### Task brief
Everything from the line holding "Where should I" through the final line of the entries below is to be written out exactly, and nothing more; leave out pictures.

+===+

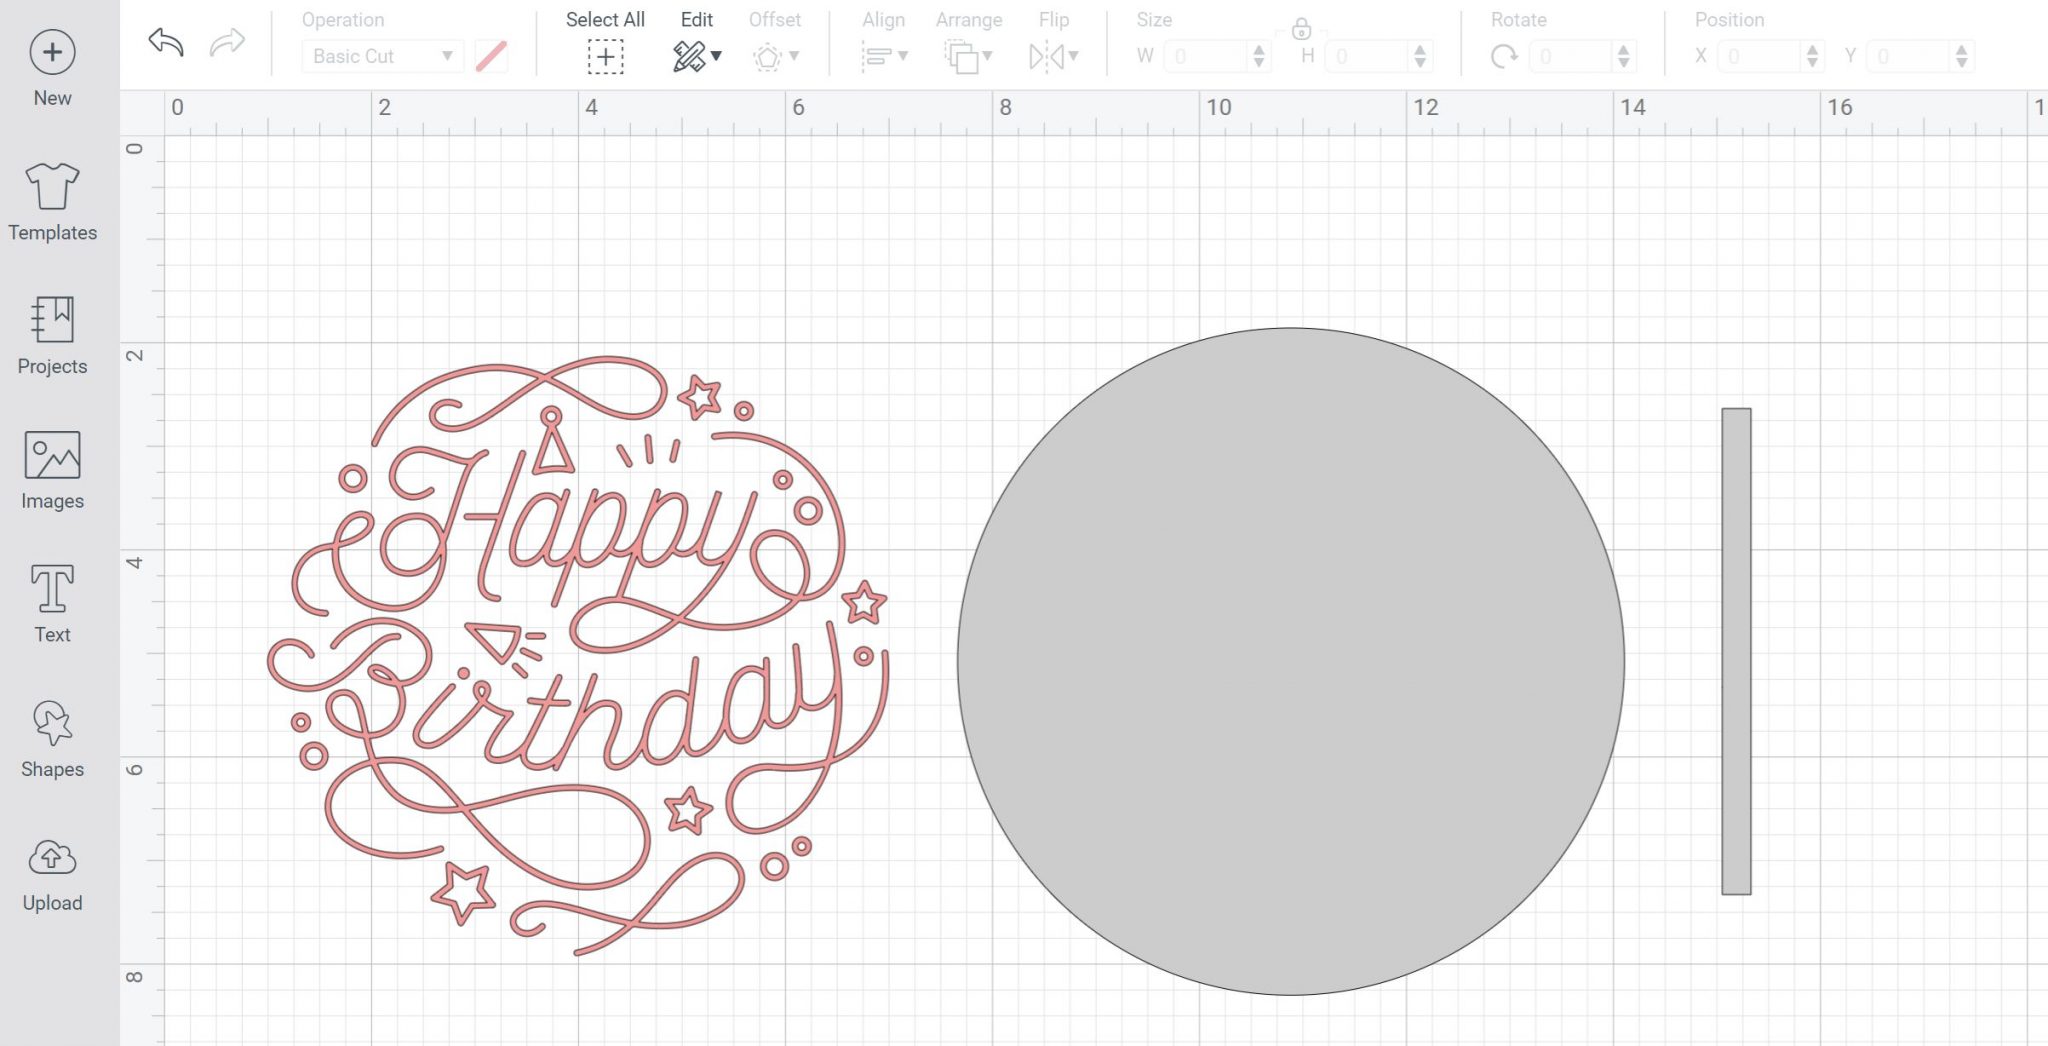
Task: Open the Images library
Action: click(x=52, y=455)
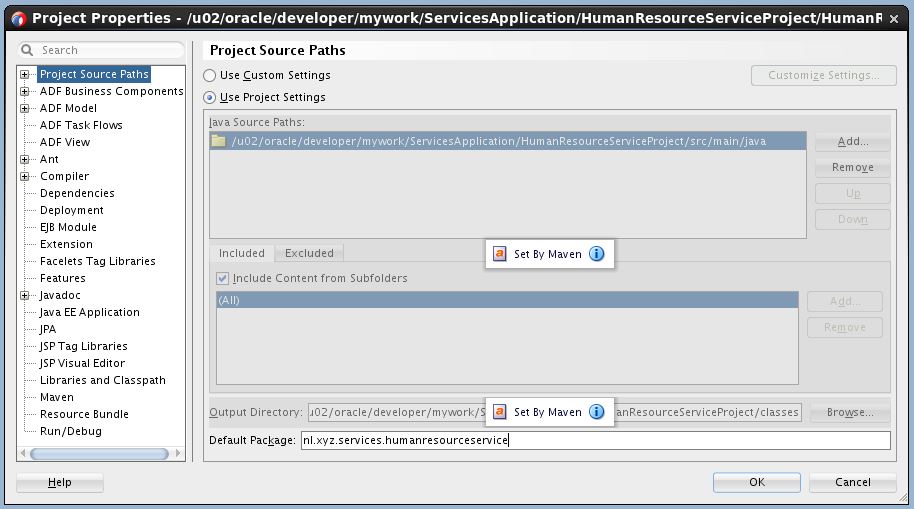Image resolution: width=914 pixels, height=509 pixels.
Task: Click the folder icon of the Java source path
Action: click(219, 141)
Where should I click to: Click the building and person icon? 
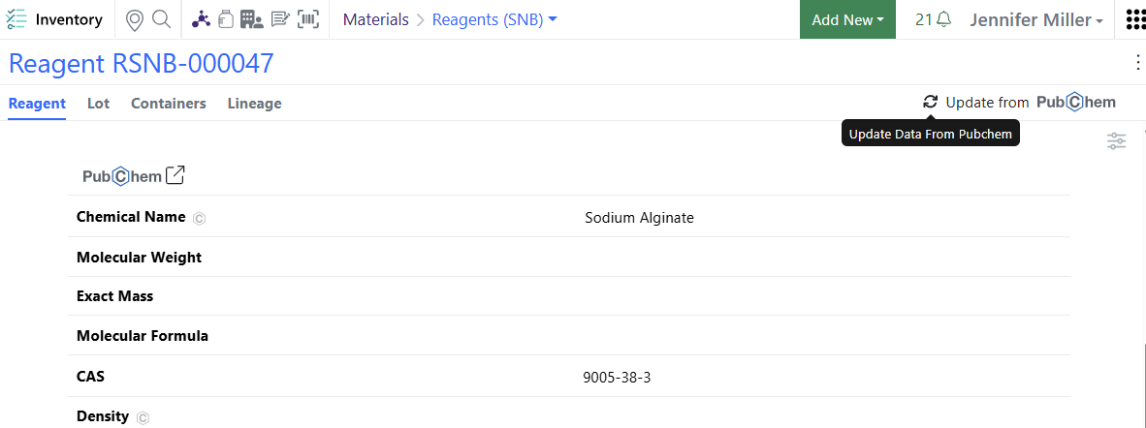(251, 19)
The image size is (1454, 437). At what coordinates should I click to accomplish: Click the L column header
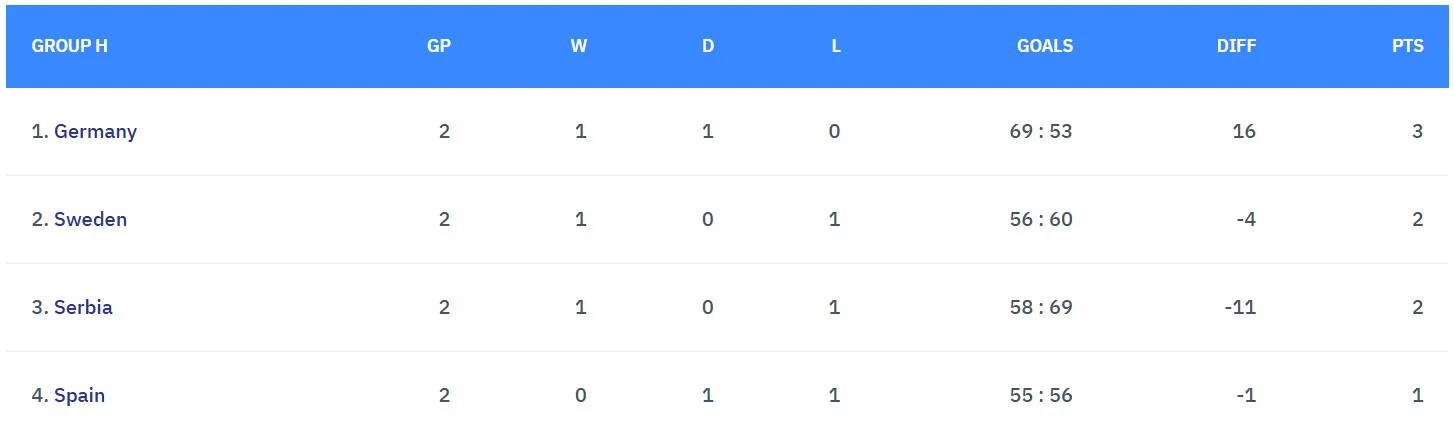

+===+

### Exercise response
Where should I click to: Click the building and person icon? 
(251, 19)
The image size is (1454, 437). At what coordinates should I click to accomplish: Click the L column header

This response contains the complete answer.